▸ **What is required**: Output the data verbatim, starting at its first line and ending with the line containing "Click red X", inclusive.

▸ **Extracted material**:
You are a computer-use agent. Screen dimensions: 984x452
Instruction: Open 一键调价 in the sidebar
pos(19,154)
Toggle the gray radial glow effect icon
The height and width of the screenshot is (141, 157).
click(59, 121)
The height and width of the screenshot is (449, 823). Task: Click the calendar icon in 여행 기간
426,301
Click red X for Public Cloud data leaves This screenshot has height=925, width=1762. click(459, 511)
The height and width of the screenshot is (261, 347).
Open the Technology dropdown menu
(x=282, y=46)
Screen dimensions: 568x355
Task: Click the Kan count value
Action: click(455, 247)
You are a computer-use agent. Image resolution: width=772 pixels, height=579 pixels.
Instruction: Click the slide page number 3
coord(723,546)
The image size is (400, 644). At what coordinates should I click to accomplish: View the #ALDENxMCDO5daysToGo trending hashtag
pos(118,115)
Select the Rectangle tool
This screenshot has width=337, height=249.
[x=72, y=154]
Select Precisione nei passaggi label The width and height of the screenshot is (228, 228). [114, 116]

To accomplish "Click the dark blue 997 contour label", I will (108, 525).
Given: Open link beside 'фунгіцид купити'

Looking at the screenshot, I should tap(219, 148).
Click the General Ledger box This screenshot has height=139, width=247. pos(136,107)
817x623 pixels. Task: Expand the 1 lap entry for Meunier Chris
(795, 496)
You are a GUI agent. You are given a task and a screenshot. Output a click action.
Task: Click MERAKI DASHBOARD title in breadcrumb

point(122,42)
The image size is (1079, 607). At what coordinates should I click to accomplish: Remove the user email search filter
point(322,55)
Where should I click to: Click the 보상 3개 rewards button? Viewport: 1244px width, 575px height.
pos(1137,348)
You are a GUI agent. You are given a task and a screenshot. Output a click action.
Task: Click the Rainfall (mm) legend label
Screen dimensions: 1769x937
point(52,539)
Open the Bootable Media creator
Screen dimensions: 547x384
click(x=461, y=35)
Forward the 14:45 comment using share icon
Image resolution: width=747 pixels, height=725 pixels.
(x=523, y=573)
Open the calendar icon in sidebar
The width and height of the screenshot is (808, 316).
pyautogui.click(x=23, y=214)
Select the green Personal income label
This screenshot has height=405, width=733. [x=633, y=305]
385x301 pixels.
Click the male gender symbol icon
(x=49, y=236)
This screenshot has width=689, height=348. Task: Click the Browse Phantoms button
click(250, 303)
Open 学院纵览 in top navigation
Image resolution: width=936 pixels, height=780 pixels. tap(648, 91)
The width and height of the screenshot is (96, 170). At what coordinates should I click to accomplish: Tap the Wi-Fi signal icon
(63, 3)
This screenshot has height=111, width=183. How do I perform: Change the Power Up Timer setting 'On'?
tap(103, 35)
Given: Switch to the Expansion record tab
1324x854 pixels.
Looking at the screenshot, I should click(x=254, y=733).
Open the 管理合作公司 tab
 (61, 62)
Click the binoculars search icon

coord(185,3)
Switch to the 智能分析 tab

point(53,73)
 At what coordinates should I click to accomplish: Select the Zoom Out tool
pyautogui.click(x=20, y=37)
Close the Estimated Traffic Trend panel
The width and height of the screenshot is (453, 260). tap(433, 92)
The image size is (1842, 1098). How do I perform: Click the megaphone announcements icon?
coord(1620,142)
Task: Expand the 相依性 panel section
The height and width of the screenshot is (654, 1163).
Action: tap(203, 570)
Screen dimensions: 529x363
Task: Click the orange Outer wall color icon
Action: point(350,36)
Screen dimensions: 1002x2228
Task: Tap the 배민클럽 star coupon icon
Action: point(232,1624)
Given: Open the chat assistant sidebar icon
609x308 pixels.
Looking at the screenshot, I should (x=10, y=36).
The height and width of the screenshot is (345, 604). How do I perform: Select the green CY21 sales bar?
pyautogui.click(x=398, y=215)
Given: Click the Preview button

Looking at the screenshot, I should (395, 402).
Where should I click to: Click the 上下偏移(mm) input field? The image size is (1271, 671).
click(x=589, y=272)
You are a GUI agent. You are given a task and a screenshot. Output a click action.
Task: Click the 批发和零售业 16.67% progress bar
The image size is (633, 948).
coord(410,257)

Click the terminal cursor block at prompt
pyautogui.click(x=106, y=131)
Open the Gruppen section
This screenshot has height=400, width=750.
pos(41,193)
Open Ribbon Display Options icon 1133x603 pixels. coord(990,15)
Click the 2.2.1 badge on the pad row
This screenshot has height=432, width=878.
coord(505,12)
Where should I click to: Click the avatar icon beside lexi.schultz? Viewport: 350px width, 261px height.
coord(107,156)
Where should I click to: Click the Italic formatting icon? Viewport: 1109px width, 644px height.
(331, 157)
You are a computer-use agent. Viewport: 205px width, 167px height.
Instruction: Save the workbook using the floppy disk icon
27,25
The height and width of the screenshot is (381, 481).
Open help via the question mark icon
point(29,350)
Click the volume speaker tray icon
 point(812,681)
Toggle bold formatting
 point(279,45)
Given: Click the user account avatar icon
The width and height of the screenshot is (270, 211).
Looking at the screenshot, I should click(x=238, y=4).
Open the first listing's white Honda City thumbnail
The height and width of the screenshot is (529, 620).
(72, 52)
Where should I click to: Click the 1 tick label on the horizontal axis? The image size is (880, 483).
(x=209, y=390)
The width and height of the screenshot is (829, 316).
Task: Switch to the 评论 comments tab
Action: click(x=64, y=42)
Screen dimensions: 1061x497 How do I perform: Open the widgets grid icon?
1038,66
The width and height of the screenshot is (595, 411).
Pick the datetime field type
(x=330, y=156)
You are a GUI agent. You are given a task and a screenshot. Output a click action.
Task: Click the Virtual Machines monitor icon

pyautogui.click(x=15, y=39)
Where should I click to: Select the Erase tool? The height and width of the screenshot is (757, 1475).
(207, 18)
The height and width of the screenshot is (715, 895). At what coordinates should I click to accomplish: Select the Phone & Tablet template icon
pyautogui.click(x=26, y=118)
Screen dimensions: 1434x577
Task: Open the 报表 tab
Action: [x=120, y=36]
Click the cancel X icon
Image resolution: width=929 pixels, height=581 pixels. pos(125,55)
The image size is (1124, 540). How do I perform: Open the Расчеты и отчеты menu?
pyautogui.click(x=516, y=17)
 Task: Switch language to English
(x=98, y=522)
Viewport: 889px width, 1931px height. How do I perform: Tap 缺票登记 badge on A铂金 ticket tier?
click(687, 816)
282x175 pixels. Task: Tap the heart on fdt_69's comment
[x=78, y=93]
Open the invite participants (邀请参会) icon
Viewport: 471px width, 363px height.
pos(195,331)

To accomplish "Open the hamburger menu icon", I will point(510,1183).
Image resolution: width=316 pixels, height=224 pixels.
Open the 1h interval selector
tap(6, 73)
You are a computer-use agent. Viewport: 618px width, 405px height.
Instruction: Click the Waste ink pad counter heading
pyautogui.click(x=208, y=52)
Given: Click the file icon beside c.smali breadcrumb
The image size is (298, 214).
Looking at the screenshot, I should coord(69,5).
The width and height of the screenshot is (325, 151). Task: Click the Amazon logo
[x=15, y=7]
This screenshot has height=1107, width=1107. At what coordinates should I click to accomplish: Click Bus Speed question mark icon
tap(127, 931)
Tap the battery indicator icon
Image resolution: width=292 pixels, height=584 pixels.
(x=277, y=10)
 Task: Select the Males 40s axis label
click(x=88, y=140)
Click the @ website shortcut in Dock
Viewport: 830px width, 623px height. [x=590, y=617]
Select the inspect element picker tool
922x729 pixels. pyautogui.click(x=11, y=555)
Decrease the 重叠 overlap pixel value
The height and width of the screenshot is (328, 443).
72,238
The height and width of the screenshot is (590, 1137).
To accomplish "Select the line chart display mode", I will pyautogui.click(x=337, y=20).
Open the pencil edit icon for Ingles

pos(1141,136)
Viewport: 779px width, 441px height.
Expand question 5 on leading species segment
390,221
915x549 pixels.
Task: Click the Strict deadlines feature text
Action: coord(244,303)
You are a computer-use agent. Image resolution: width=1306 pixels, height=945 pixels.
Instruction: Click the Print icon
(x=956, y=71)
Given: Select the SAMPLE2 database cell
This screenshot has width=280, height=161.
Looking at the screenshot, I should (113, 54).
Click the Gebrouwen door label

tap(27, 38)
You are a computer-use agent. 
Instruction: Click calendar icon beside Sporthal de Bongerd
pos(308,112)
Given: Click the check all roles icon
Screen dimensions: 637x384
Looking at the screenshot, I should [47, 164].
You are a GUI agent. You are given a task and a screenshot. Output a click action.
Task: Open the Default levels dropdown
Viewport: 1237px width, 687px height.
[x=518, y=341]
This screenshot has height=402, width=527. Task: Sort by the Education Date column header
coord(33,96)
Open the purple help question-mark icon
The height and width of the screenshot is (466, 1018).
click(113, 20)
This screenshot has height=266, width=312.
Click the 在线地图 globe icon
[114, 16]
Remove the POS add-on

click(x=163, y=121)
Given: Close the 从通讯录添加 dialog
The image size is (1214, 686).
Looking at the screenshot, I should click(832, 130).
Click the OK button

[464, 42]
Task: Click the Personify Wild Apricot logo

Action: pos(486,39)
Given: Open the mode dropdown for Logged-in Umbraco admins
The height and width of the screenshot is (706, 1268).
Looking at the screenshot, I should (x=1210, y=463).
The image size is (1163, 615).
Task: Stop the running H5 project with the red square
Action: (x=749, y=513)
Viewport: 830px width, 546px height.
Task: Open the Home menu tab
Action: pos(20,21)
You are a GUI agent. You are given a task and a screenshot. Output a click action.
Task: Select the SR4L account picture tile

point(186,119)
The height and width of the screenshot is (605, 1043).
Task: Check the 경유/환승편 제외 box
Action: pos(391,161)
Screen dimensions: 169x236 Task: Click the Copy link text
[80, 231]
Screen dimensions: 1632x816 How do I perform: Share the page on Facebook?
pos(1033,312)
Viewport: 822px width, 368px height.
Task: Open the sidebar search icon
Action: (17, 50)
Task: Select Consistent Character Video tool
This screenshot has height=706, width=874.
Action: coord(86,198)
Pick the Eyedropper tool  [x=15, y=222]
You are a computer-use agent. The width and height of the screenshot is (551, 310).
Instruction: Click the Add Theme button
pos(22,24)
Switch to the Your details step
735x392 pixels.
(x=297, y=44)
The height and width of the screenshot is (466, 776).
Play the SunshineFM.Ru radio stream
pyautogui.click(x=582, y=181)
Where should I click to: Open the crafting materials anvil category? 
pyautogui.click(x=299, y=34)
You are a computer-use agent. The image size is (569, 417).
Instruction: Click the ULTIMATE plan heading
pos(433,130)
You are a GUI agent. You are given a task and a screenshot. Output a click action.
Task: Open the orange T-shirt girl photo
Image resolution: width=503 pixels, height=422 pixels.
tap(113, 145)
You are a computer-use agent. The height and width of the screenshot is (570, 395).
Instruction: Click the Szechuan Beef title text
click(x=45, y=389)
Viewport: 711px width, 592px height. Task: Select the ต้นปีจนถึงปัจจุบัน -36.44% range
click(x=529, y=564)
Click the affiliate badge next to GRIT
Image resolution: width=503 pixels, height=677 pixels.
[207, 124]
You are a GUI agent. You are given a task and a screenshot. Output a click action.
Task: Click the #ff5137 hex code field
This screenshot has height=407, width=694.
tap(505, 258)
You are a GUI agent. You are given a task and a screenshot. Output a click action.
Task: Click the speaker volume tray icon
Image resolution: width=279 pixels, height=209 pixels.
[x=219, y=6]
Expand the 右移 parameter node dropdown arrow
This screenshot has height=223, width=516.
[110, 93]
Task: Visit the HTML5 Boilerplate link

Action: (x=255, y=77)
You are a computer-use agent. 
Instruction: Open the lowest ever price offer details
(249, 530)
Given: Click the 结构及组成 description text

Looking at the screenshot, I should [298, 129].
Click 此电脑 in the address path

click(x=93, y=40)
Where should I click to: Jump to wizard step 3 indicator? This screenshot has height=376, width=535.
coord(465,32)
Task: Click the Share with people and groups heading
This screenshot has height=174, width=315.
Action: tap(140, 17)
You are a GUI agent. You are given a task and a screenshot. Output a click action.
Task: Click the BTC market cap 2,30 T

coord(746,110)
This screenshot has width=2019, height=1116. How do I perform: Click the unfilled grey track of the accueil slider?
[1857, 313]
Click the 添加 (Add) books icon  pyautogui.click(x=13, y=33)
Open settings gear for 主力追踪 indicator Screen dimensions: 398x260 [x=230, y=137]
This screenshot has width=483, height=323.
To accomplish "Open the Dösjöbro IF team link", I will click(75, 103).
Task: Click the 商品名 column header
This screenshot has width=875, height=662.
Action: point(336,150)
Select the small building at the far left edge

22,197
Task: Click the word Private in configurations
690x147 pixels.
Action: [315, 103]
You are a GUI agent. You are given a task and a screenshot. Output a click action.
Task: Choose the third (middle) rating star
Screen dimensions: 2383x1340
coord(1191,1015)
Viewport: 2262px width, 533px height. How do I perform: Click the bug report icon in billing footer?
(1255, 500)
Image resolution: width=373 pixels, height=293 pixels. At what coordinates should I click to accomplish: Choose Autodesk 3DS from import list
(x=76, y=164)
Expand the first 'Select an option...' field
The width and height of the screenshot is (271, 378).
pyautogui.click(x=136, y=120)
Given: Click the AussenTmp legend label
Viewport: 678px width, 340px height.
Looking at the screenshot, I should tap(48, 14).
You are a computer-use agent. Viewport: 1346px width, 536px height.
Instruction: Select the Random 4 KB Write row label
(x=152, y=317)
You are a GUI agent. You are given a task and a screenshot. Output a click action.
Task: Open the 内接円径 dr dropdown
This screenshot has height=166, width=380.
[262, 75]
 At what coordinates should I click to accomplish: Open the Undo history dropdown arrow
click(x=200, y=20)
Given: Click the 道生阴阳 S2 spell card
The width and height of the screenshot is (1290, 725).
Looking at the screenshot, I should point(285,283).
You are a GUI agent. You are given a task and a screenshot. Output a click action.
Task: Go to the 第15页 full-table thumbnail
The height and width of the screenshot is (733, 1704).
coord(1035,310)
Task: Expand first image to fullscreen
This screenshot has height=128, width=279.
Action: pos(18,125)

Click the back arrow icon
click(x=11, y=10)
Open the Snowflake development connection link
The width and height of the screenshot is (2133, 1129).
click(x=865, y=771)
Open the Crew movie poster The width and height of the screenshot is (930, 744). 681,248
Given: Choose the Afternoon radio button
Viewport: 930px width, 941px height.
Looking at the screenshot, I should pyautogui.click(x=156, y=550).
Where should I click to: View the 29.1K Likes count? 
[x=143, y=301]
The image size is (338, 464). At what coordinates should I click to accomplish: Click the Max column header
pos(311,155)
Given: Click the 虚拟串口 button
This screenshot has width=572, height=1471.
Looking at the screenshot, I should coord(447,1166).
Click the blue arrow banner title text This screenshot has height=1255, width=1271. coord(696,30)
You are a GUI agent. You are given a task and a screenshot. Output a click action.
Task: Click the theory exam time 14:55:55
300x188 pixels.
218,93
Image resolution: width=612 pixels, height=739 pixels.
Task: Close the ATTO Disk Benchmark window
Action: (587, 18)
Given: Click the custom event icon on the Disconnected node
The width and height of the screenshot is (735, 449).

▸ **Final answer**:
You are a computer-use agent. Screen dimensions: 984x452
Instruction: Open 一键调价 in the sidebar
pos(19,154)
Toggle the gray radial glow effect icon
The height and width of the screenshot is (141, 157).
click(59, 121)
The height and width of the screenshot is (449, 823). Task: Click the calendar icon in 여행 기간
426,301
Click red X for Public Cloud data leaves This screenshot has height=925, width=1762. click(459, 511)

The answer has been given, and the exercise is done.